Tuesday, 5 November, 2013
De Wetshof Estate
Presenting South African Chardonnay and Pinot Noir wines to throngs of discerning French wine-lovers in the heart of Burgundy can make a person feel like he is donning a paint-brush in-front of Picasso.
But according to Peter de Wet, De Wetshof wine-maker, the experience of sharing one’s wines with visitors to this year’s Dijon International and Gastronomic Fair which ended this week, was one of the highlights of his career.

“As part of a select group of South African wine producers asked to show our wines at the Fair’s ViniDivio Wine Exhibition, it was an enormous privilege to engage with French wine-lovers,” says De Wet. “The fact that De Wetshof specialises in the Burgundian varieties of Chardonnay and Pinot Noir which we were presenting in the Burgundian capital of Dijon made this a challenging, exciting and - for a passionate lover of these varieties – rather heartfelt experience.”

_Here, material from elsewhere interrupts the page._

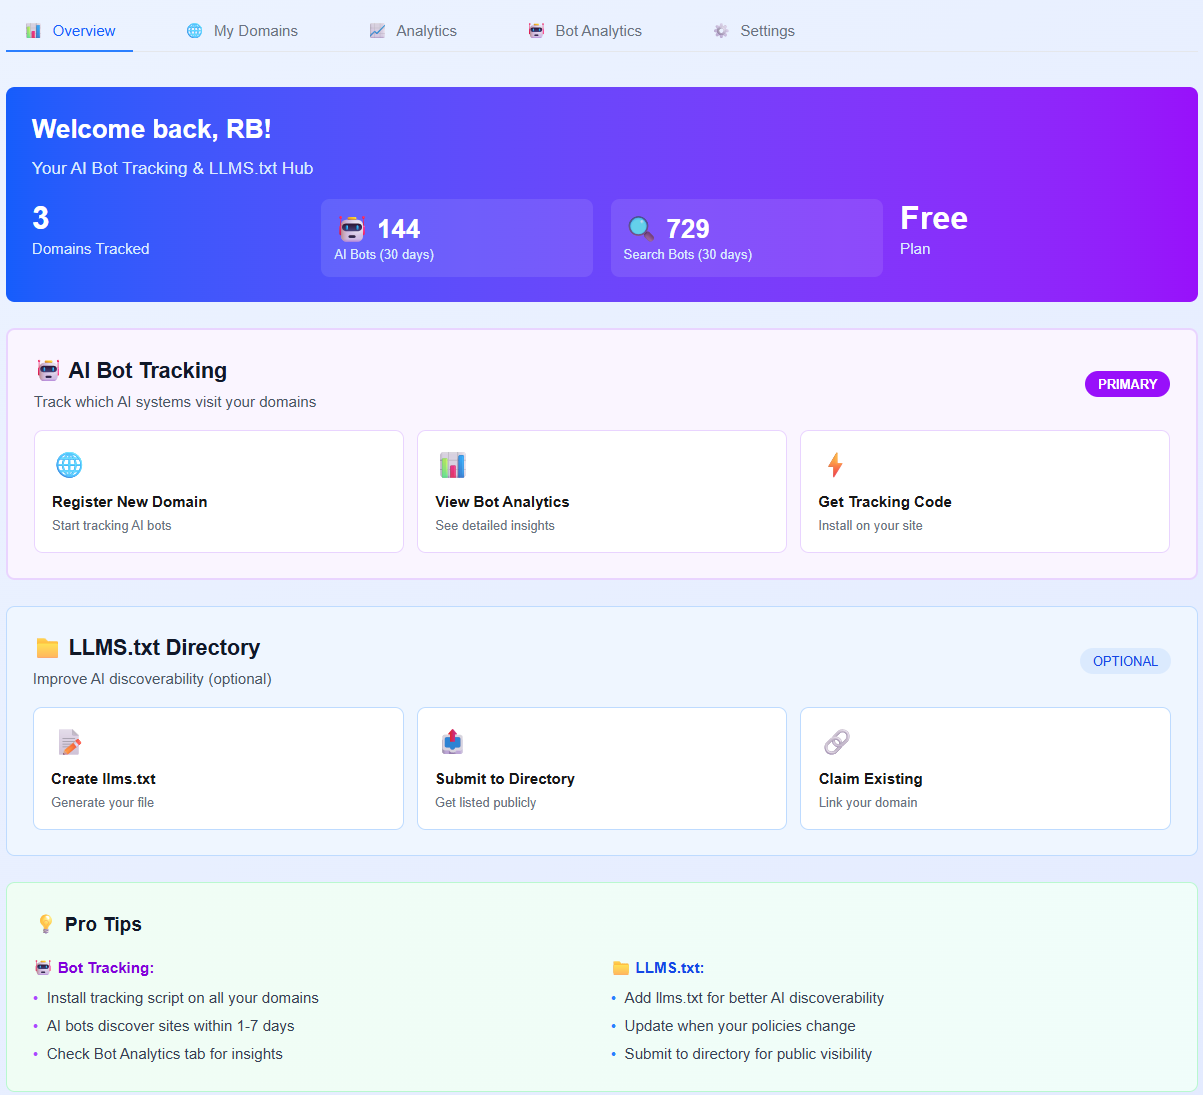The height and width of the screenshot is (1095, 1203).
Task: Open the Get Tracking Code card
Action: tap(984, 491)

De Wet says that visitors to the ViniDivio Exhibition ranged from young and old, professional to recreational wine-lovers, students and journalists. “But no matter from which walk of life they came, all these people shared a knowledge and respect for wine which I found startling. A shaggy-haired student would grill you on the use of malolactic fermentation in South Africa while a housewife donning a baguette in one hand and a glass in the other wanted to know the timeline from veraison to harvesting in our sunny climate.

“And of course, some wine-buffs were eager to draw one into technical debates, as long as the outcome of said debate exposed France as the superior wine-making country, as one could expect.”

According to De Wet, visitors to the ViniDivio Exhibition were impressed and somewhat surprised by the commitment to site-specific and terrain distinctive wine production shown by De Wetshof and other South African producers.
 
“In the case of De Wetshof we have always walked the Burgundian route of matching various Chardonnays and Pinot Noirs to individual vineyards showing unique characteristics in terms of soil, aspect and climate which will leave their own fingerprint on each different wine. The general feeling among the French visitors was that this commitment to site individuality is the only way to make wines of provenance, heritage and individuality.

“And who can argue with them – they are the masters!”